» **Your task**: Your reply should reproduce the data below without a single alteration, apart from dropping the images.

----------------------------------------

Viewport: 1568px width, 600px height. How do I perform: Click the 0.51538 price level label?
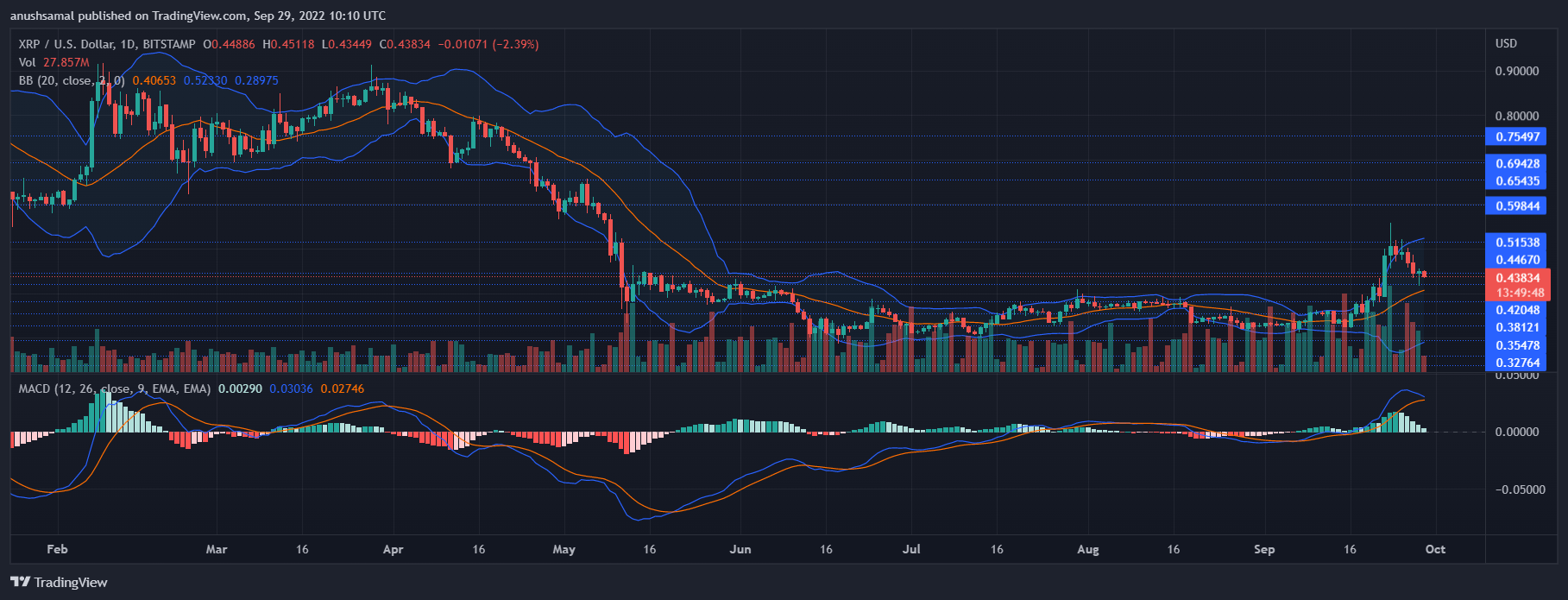pos(1517,243)
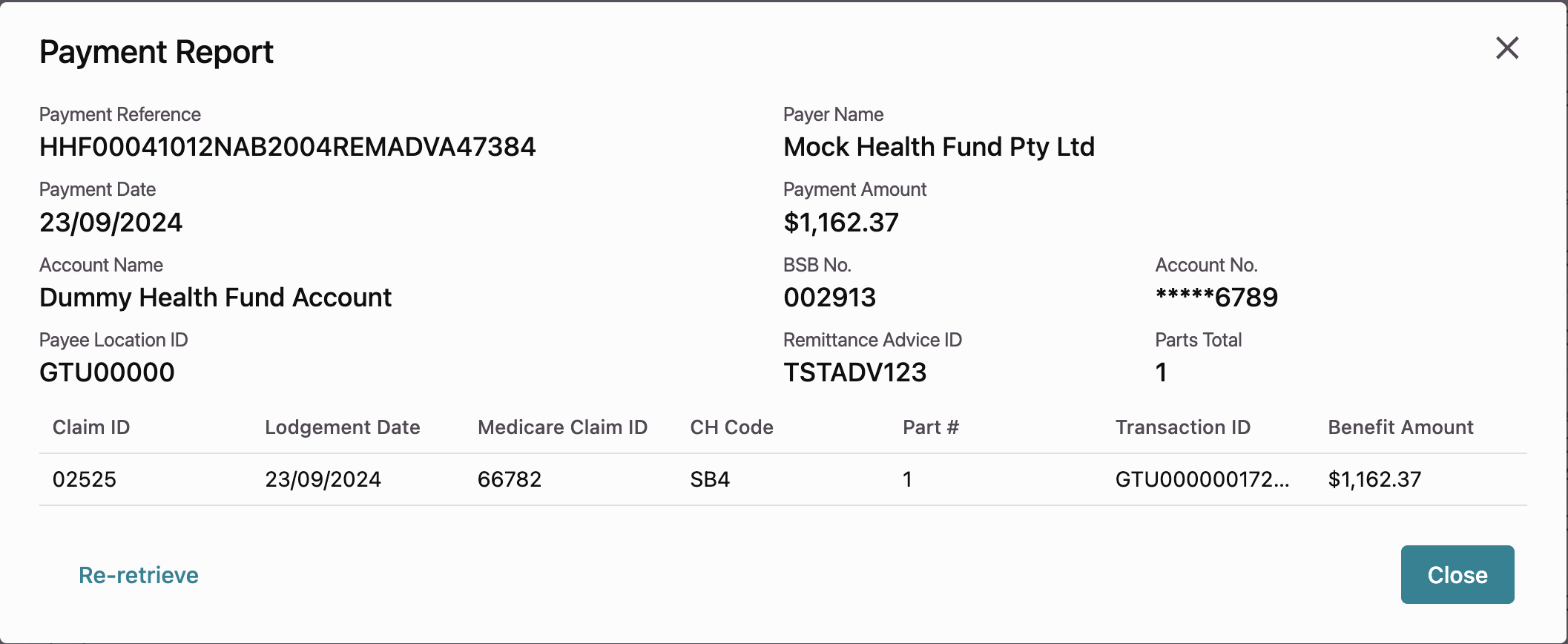This screenshot has height=644, width=1568.
Task: Select claim row 02525
Action: click(x=85, y=479)
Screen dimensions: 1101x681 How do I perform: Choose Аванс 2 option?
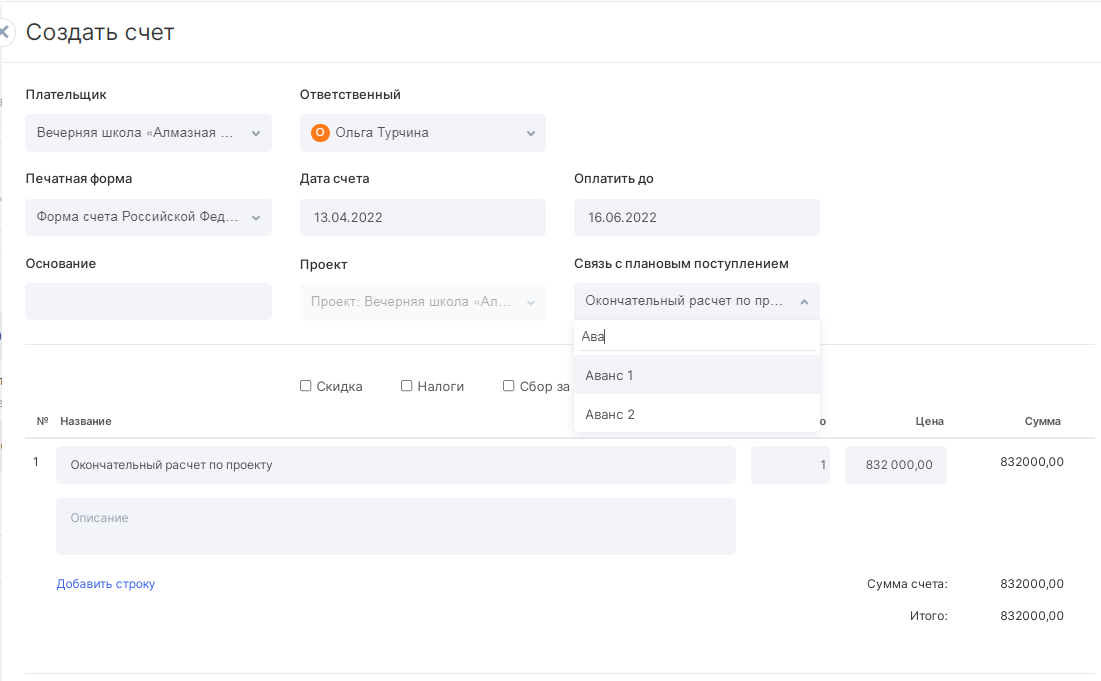(x=610, y=414)
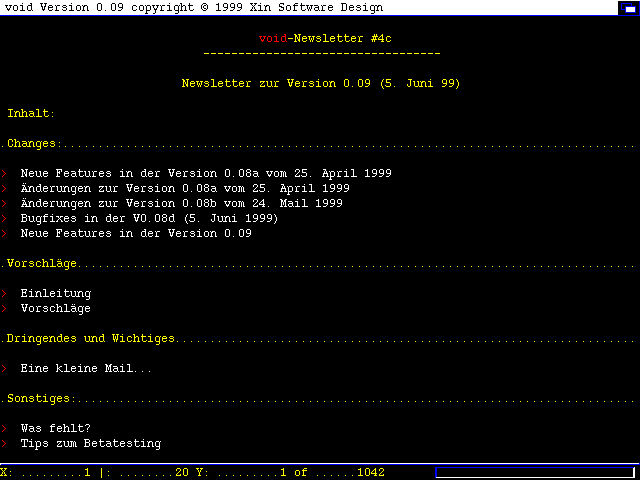Click the arrow marker before Was fehlt?
The height and width of the screenshot is (480, 640).
5,428
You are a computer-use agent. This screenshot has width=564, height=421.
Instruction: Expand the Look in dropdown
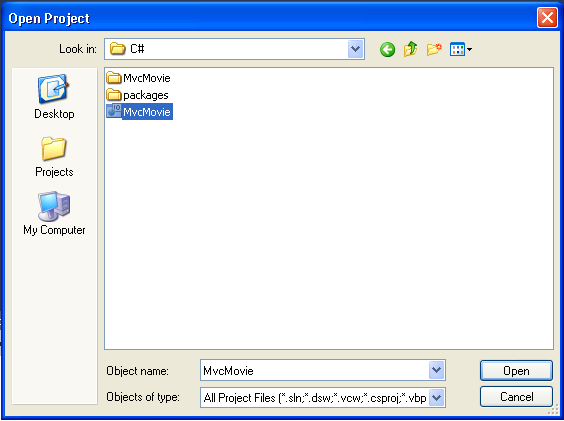[356, 49]
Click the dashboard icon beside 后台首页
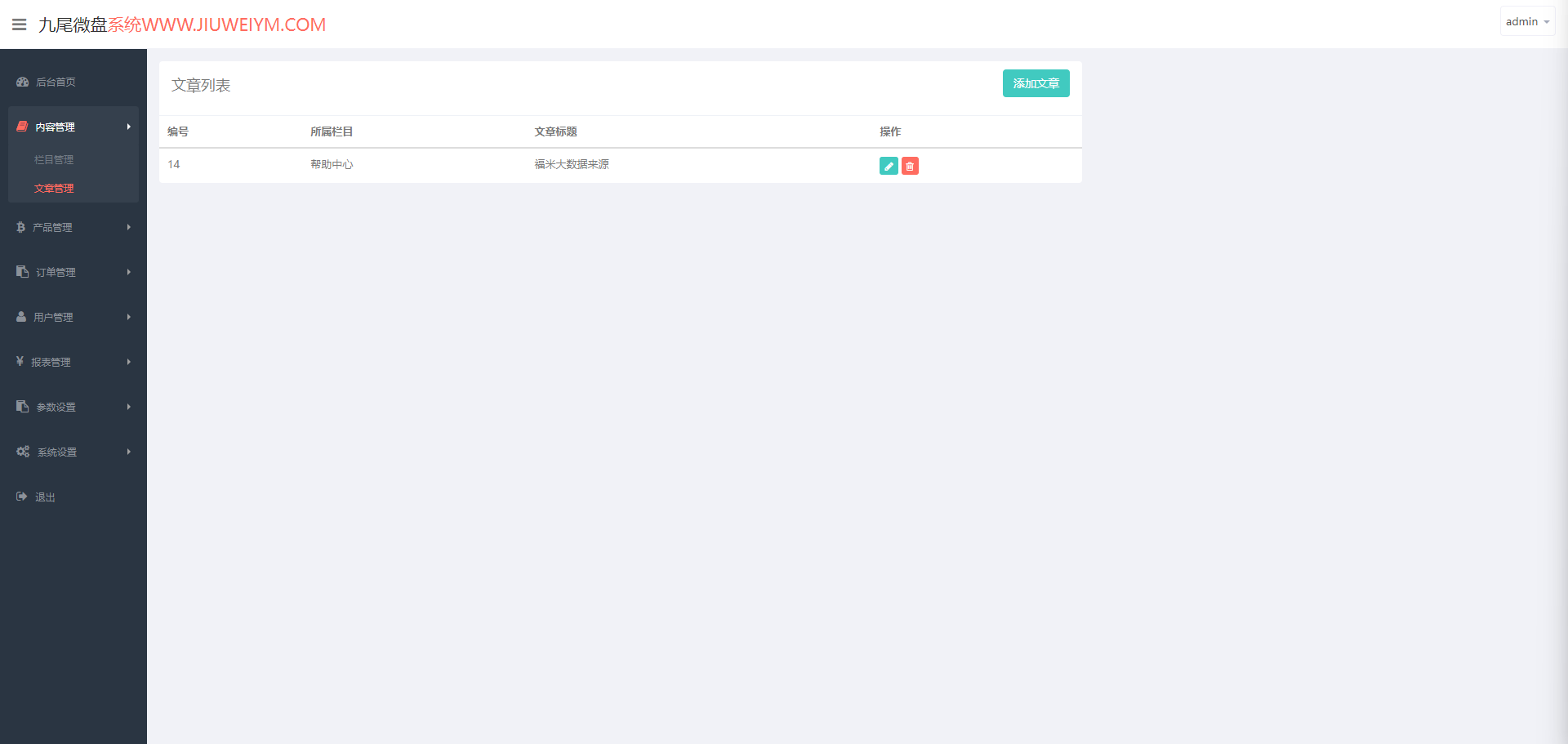Screen dimensions: 1568x744 (22, 82)
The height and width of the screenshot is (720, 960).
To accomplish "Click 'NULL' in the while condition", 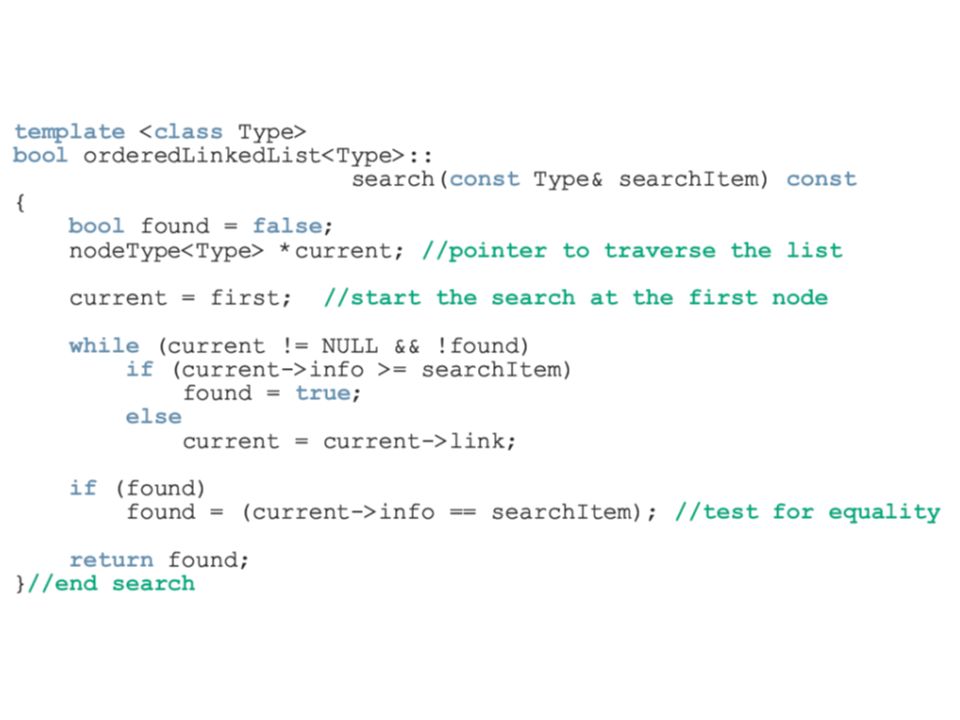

----------------------------------------

» **Solved exercise**:
Viewport: 1568px width, 600px height. How do I perform: Click the 0.51538 price level label?
pos(1517,243)
This screenshot has height=644, width=1568.
Task: Select claim row 02525
Action: click(x=85, y=479)
Screen dimensions: 1101x681 How do I perform: Choose Аванс 2 option?
(x=610, y=414)
Click the arrow marker before Was fehlt?
The height and width of the screenshot is (480, 640).
5,428
You are a computer-use agent. This screenshot has width=564, height=421.
Instruction: Expand the Look in dropdown
[356, 49]
Click the dashboard icon beside 后台首页
Screen dimensions: 1568x744 (22, 82)
The height and width of the screenshot is (720, 960).
To accomplish "Click 'NULL' in the while condition", 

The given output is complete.